• Page
1

below codes purpose is how many times a specific string occurs consecutively in a given string. But I could not understand the logic of [sum(1 for _ in group)+1 for label, group in groups if label==''][0] . I am looking for an explanation. I am writing what I understood so that you can correct me. Any help and explanation is highly appreciated thank you for your time.

from sum(1 for _ in group)+1 : Sum 1s for anything that is in group but I think like group is not defined, I don't know if it is something that comes with the library but it is not colored.

from [sum(1 for _ in group)+1 for label, group in groups if label==''][0] I basically can not follow, if label is a empty string but I don't know about [0] at the end.

from itertools import groupby
checkstr = ['AGATC', 'AATG', 'TATC']
s = 'GCTAAATTTGTTCAGCCAGATGTAGGCTTACAAATCAAGCTGTCCGCTCGGCACGGCCTACACACGTCGTGTAACTACAACAGCTAGTTAATCTGGATATCACCATGACCGAATCATAGATTTCGCCTTAAGGAGCTTTACCATGGCTTGGGATCCAATACTAAGGGCTCGACCTAGGCGAATGAGTTTCAGGTTGGCAATCAGCAACGCTCGCCATCCGGACGACGGCTTACAGTTAGTAGCATAGTACGCGATTTTCGGGAAATGAATGAATGAATGAATGAATGAATGAATGAATGAATGAATGAATGAATGAATGAATGAATGAATGAATGAATGAATGAATGAATGAATGAATGAATGAATGAATGAATGAATGAATGAATGAATGAATGAATGAATGAATGAATGAATGAATGAATGAATGAATGAATGTATCTATCTATCTATCTATCT'
for c in checkstr:
    groups = groupby(s.split(c))
    try:
        print(c,[sum(1 for _ in group)+1 for label, group in groups if label==''][0])
    except IndexError:
        print(c,0)
    print(sum(1 for _ in group)+1)

• Provided material
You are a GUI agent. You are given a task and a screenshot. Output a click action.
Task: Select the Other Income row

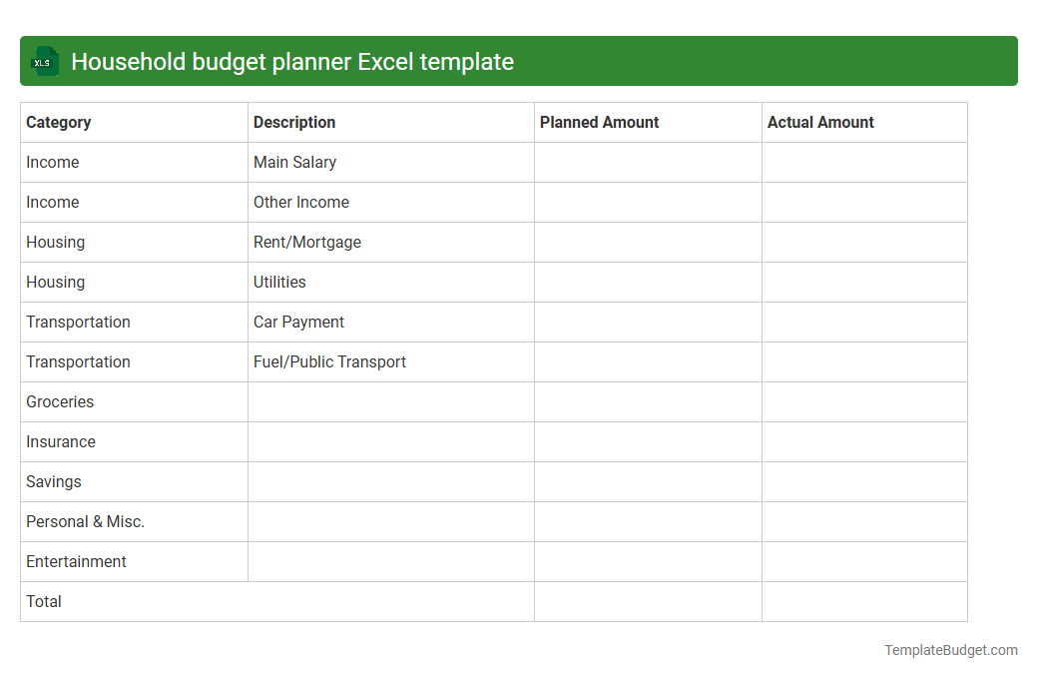pos(301,202)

• Aim of the task
Reproduce the Python question word for word, from "below codes purpose" to "is not colored.".

• Exercise output
below codes purpose is how many times a specific string occurs consecutively in a given string. But I could not understand the logic of [sum(1 for _ in group)+1 for label, group in groups if label==''][0] . I am looking for an explanation. I am writing what I understood so that you can correct me. Any help and explanation is highly appreciated thank you for your time.

from sum(1 for _ in group)+1 : Sum 1s for anything that is in group but I think like group is not defined, I don't know if it is something that comes with the library but it is not colored.